DO THIS ▸ Return the stretch of the records from the line containing "You are a GUI" through the end of the records, copied exactly, with both ends included. Leave the pictures out of your answer.

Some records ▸
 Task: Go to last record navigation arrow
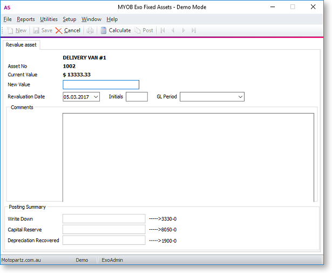tap(194, 31)
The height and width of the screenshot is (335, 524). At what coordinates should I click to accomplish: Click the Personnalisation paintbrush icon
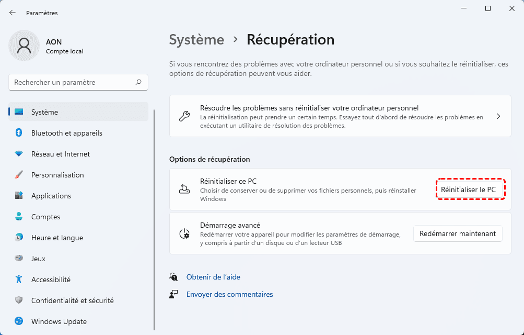[19, 175]
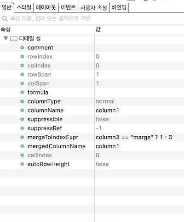Click the search magnifier icon

click(5, 19)
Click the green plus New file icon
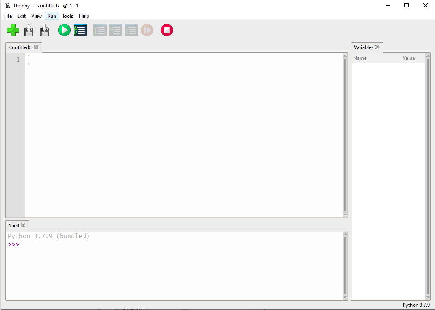The image size is (435, 310). point(13,30)
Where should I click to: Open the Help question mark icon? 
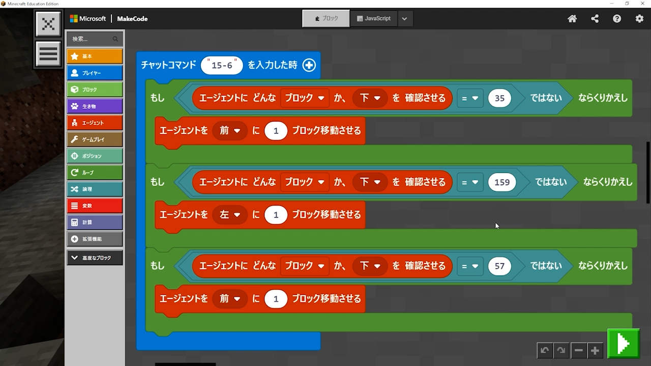tap(617, 19)
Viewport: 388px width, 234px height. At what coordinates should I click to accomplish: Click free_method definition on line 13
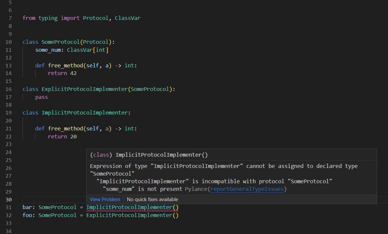click(x=66, y=65)
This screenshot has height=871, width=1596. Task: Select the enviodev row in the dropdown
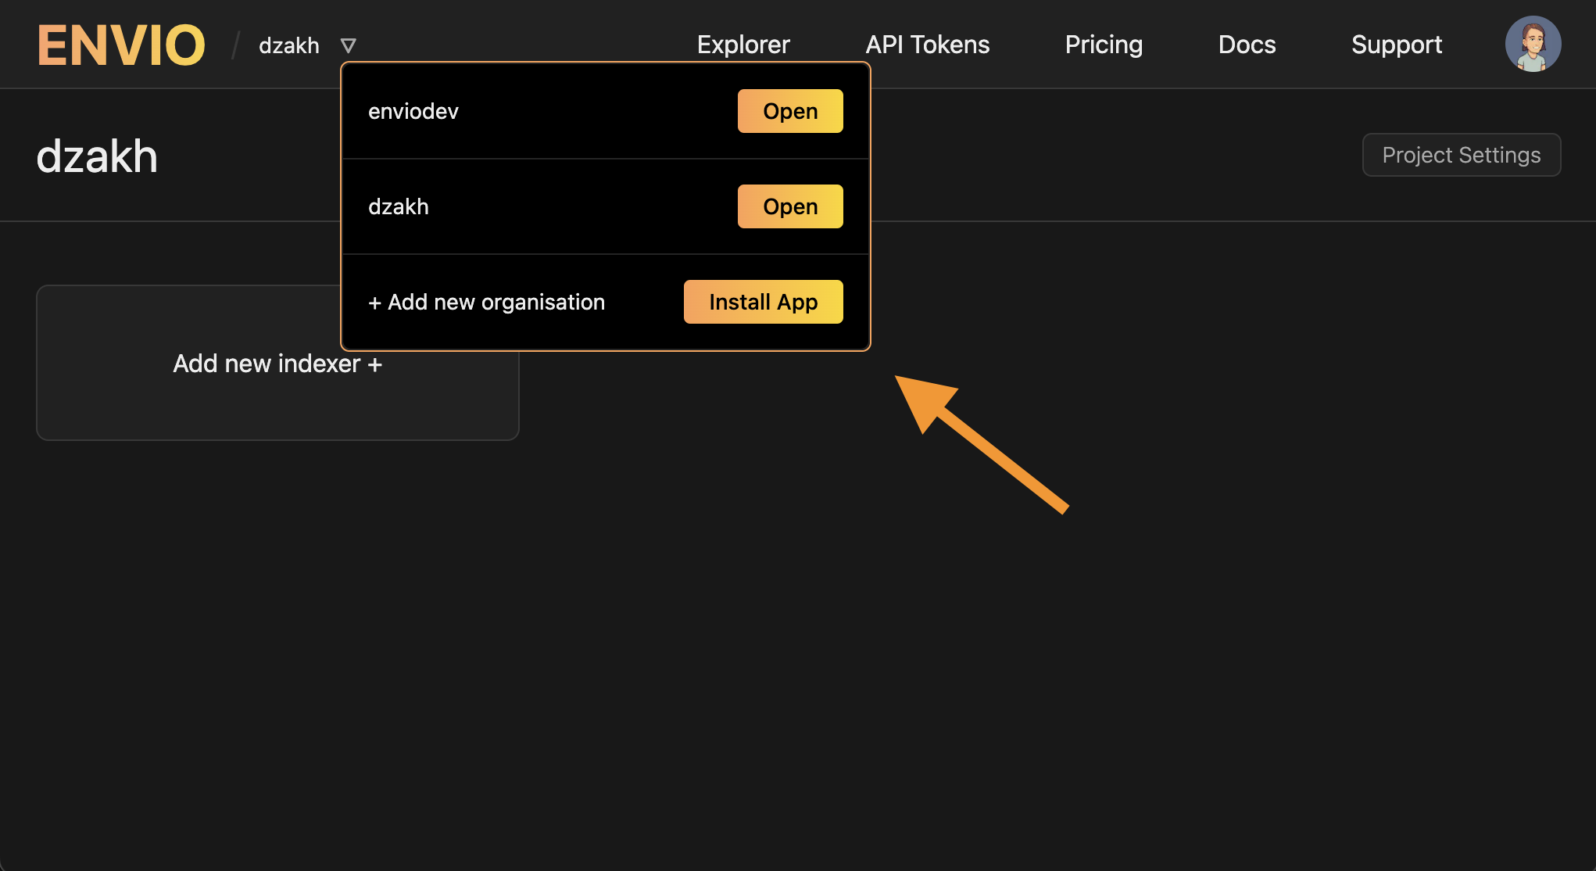click(413, 110)
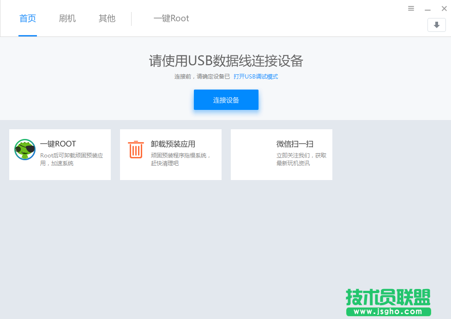Click the 一键ROOT card title text

pos(58,144)
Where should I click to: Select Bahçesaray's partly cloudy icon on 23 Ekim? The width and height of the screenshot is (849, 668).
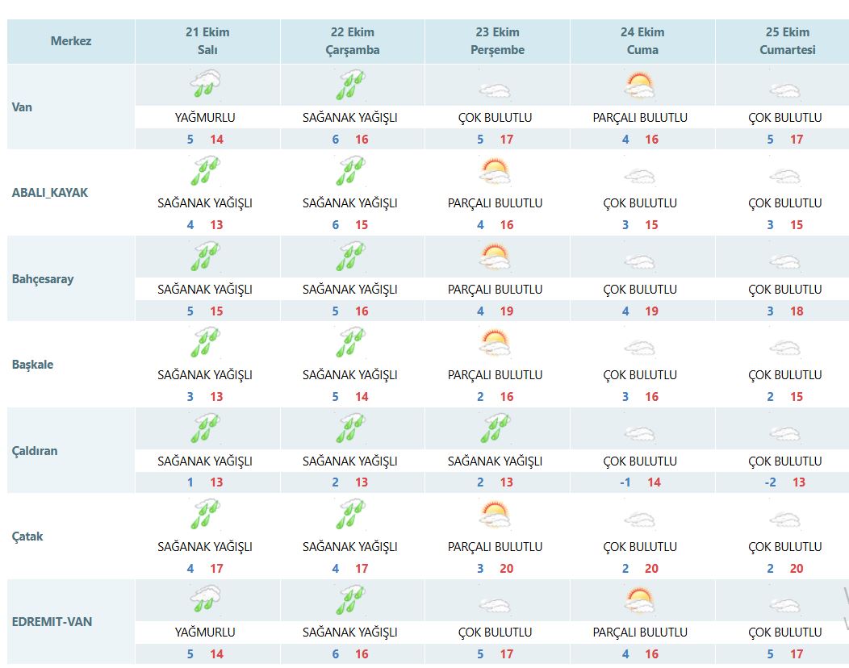point(495,257)
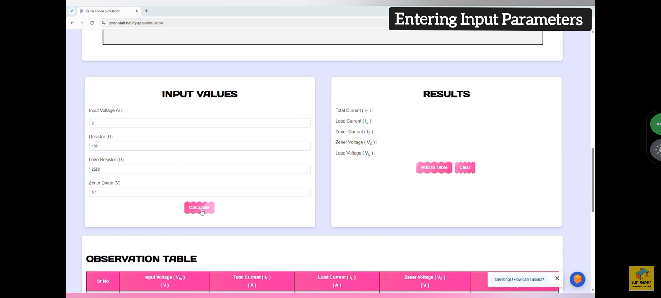Select the Load Resistor input box
Viewport: 661px width, 298px height.
click(x=200, y=169)
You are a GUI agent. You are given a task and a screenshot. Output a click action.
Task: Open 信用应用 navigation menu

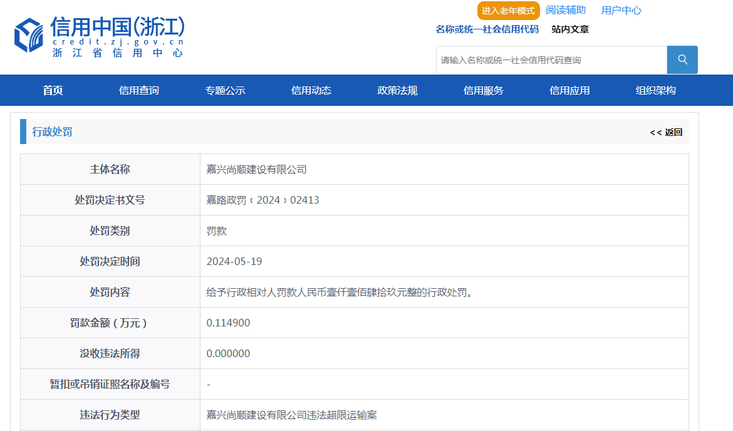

OUTPUT OF THE EXERCISE ▸
You are a GUI agent. You are given a task and a screenshot. Output a click action.
Task: Open 信用应用 navigation menu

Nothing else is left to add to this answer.